Referenciais de talento e tradição, os corpos estáveis das Escolas de Arte da Universidade Federal da Bahia, a exemplo da Orquestra Sinfônica, do grupo vocal Madrigal, da Companhia de Teatro, do Teatro Martim Gonçalves, do Grupo de Dança Contemporânea e da Galeria Cañizares, tornam possível a realização e o aperfeiçoamento contínuo das mais diversas formas de expressão artística.
Cada uma das Escolas de Arte mantém em atividade esses corpos estáveis, que são projetos institucionalizados, reconhecidos pelas congregações das respectivas unidades de ensino a que são vinculados. A pró-reitora de Extensão Fabiana Dultra Brito ressalta que a UFBA é uma das poucas instituições de ensino superior do país que tem formação em arte nas quatro grandes áreas, com cursos de graduação e pós-graduação. Diz, a propósito, que “a UFBA sempre esteve ligada à vanguarda artística através de movimentos como o tropicalismo e modernismo, com grande relevância para a história das artes”.
De fato, a UFBA foi responsável, na década de 1950, pela criação das primeiras escolas de arte do país. O projeto visionário, liderado pelo então reitor Edgard Santos, incentivou a formação profissional na área e atraiu para a universidade e para o estado da Bahia muitos artistas reconhecidos nacional e internacionalmente. Em 1947, um ano depois de fundada, a UFBA incorporou a Escola de Belas Artes, então com 70 anos de existência. Em seguida, foram criadas as escolas de Música (1954) Dança e Teatro (1956).
“Os corpos estáveis se configuram como espaços em que se produz conhecimento por meio do fazer artístico, e não apenas da teoria. Um espaço laboratorial que articula ensino, pesquisa e extensão. O fazer artístico sempre foi proeminente na UFBA, isso é muito específico da nossa universidade”, explica Dulce Tâmara Lamego Silva e Aquino, diretora da Escola de Dança.

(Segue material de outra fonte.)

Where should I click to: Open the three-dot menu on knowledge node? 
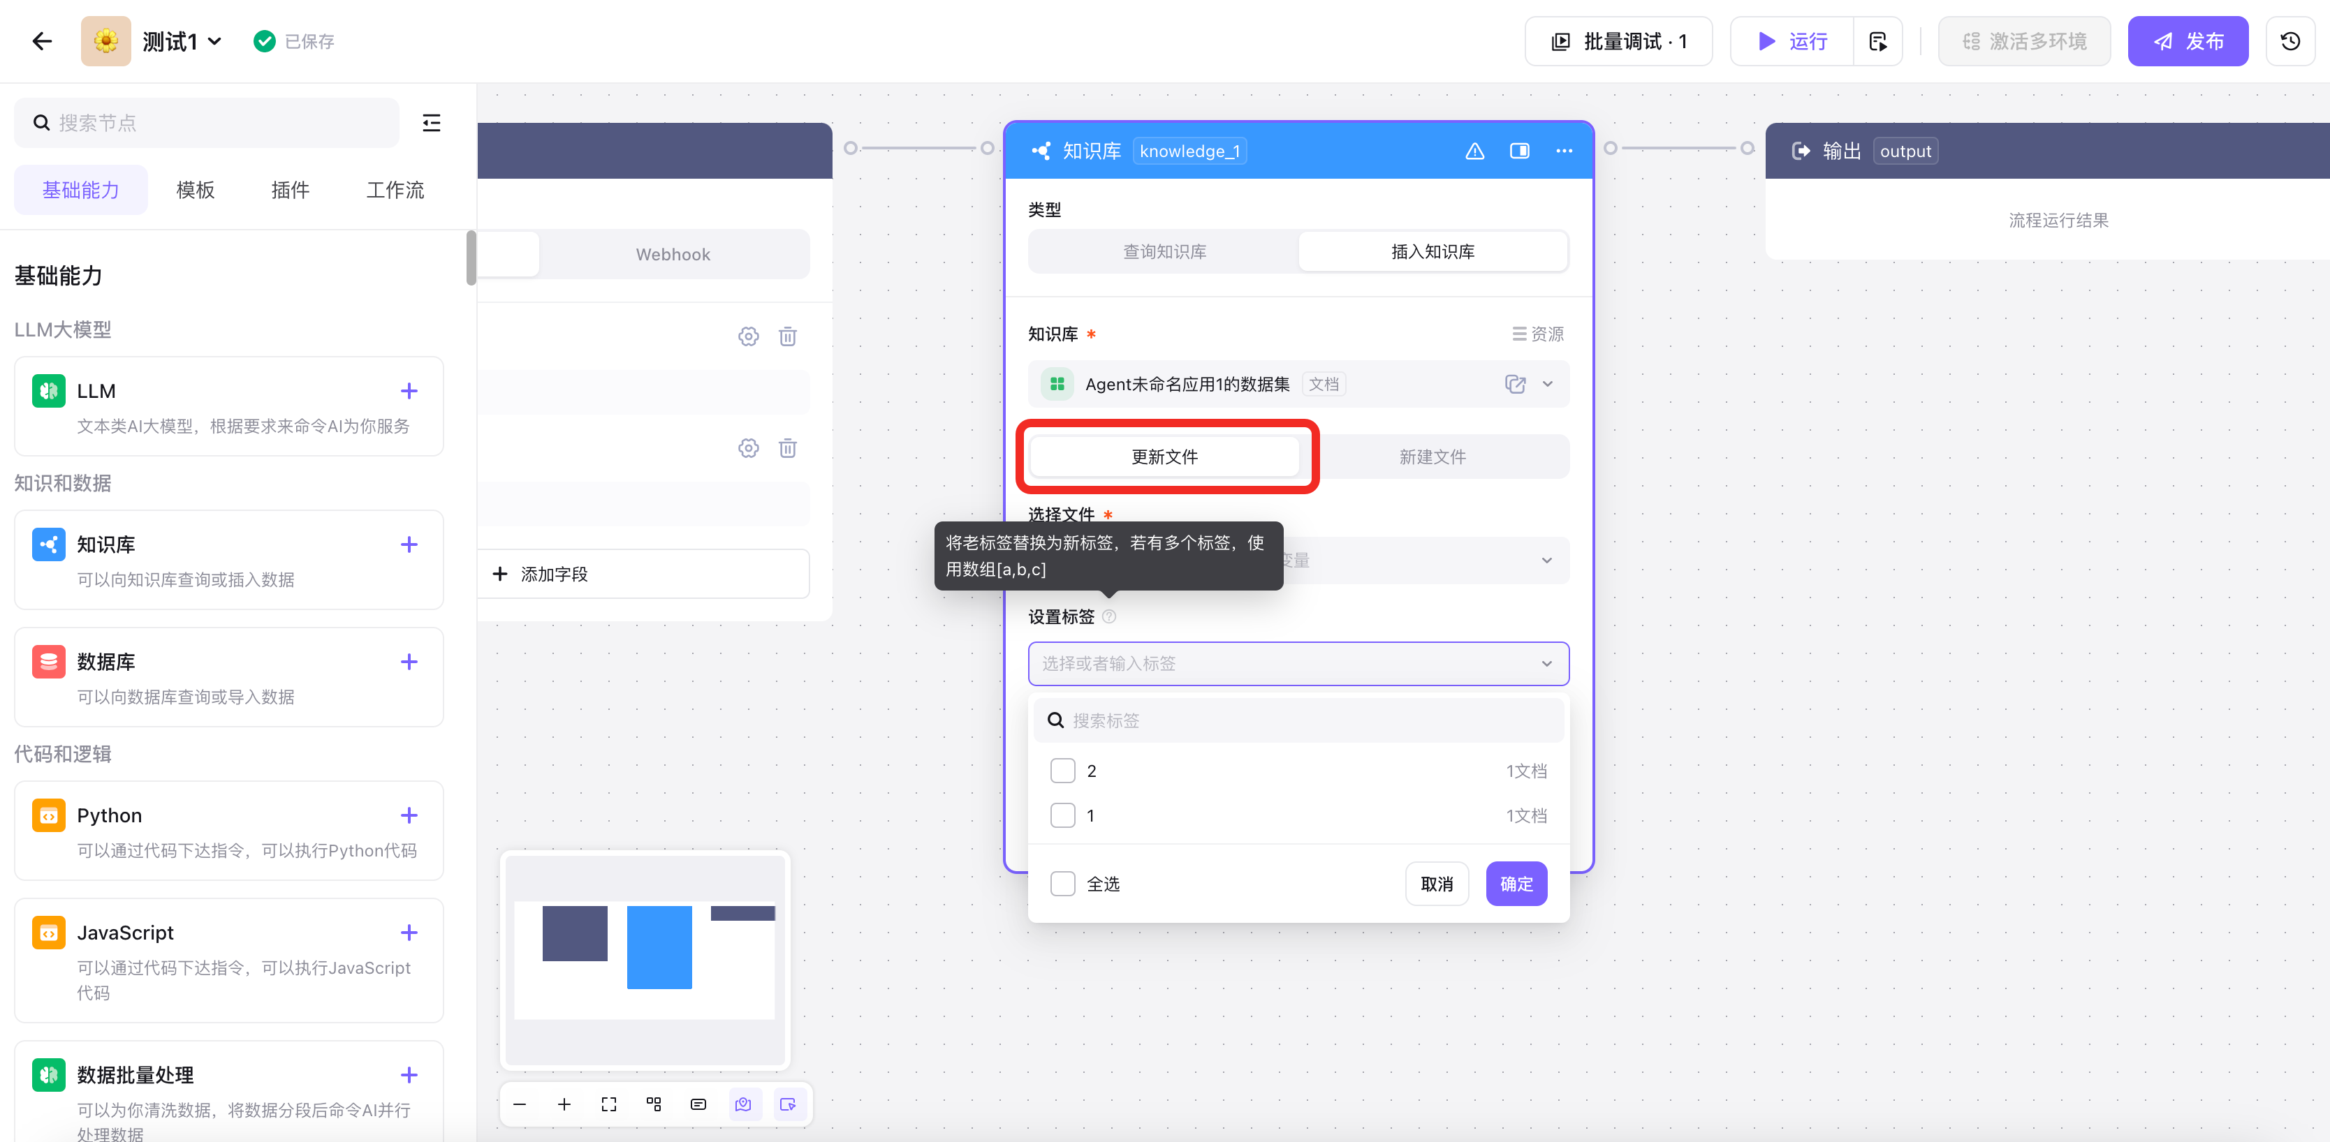[x=1564, y=151]
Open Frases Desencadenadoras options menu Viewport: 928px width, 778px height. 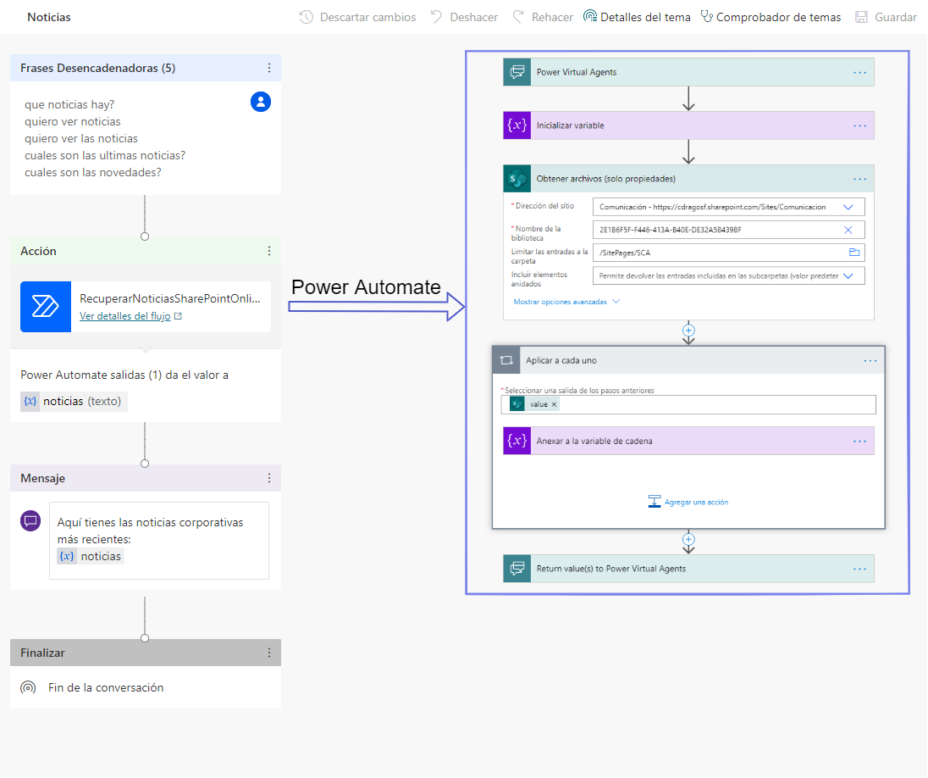click(269, 68)
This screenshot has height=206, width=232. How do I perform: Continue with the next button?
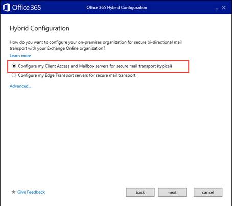pyautogui.click(x=172, y=192)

O diretor da Escola de Música José Maurício Valle Brandão, coordenador artístico e regente da Orquestra Sinfônica e do Madrigal, ressalta que a função acadêmica é a principal razão de ser destes corpos estáveis, que têm grande importância na formação dos estudantes como espaço que lhes permite fazer parte de todo processo formativo, desde os ensaios individuais, passando pelas práticas em conjunto, até chegar as apresentações públicas. “Também faz parte do processo formativo o contato com o público e a visibilidade da produção artística. Arte não se faz para ser guardada dentro de um armário, mas para ser mostrada”.

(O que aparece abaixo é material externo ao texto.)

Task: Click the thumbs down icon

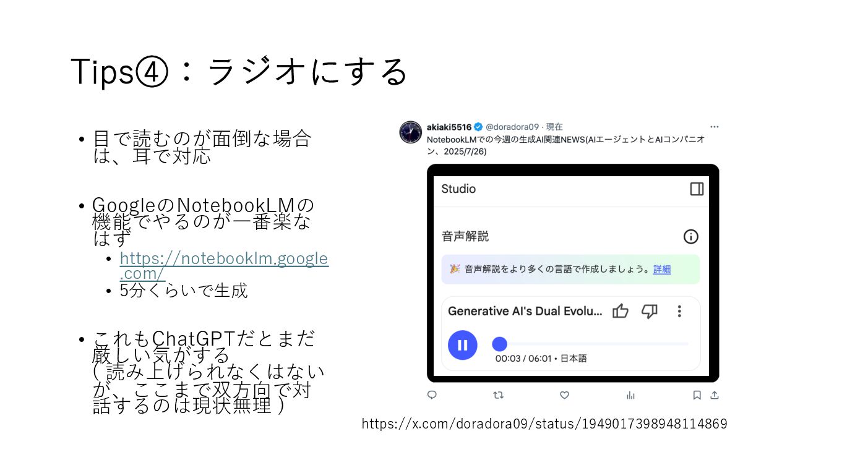Action: 649,311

“A companhia da Escola de Teatro da UFBA é um laboratório que permite a produção de conhecimento e a troca de experiência entre estudantes e professores a partir de uma relação mais horizontal, diferente daquela hierarquização professor-aluno que caracteriza muitas atividades acadêmicas”, diz Luiz Cláudio Cajaíba Soares, diretor da Escola de Teatro.
Parte da Escola de Belas Artes (EBA), a Galeria Cañizares é também um dos corpos estáveis na Universidade. A EBA programa uma série de atividades para a comemoração dos seus 140 anos. “A partir de julho iremos lançar a programação de exposições, seminários e mesas redondas. Serão realizadas exposições no Museu de Arte da Bahia, Museu de Arte Moderna, Museu Carlos Costa Pinto, entre outros que possuem em seu acervo obras de grandes artistas que foram formados pela EBA e demonstram toda a contribuição da Universidade na área das artes”, antecipa a diretora Nanci Santos Novais.

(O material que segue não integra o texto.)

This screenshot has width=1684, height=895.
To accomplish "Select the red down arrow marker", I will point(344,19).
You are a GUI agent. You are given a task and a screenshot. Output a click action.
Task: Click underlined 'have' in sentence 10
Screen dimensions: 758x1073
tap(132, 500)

A Escola de Música (EMUS) abriga dois corpos estáveis reconhecidos em seu regimento, que são a Orquestra Sinfônica da UFBA e o Madrigal, ambos criados nos anos 50. De acordo com diretor da Escola de Música, o professor e maestro José Maurício Brandão, os dois conjuntos musicais surgiram a partir dos primeiros Seminários Livres de Música, antes mesmo da criação da unidade de ensino. Inicialmente composta apenas por um grupo de cordas, a orquestra incorporou posteriormente os naipes de sopro e percussão e conta atualmente com 15 diferentes tipos de instrumentos.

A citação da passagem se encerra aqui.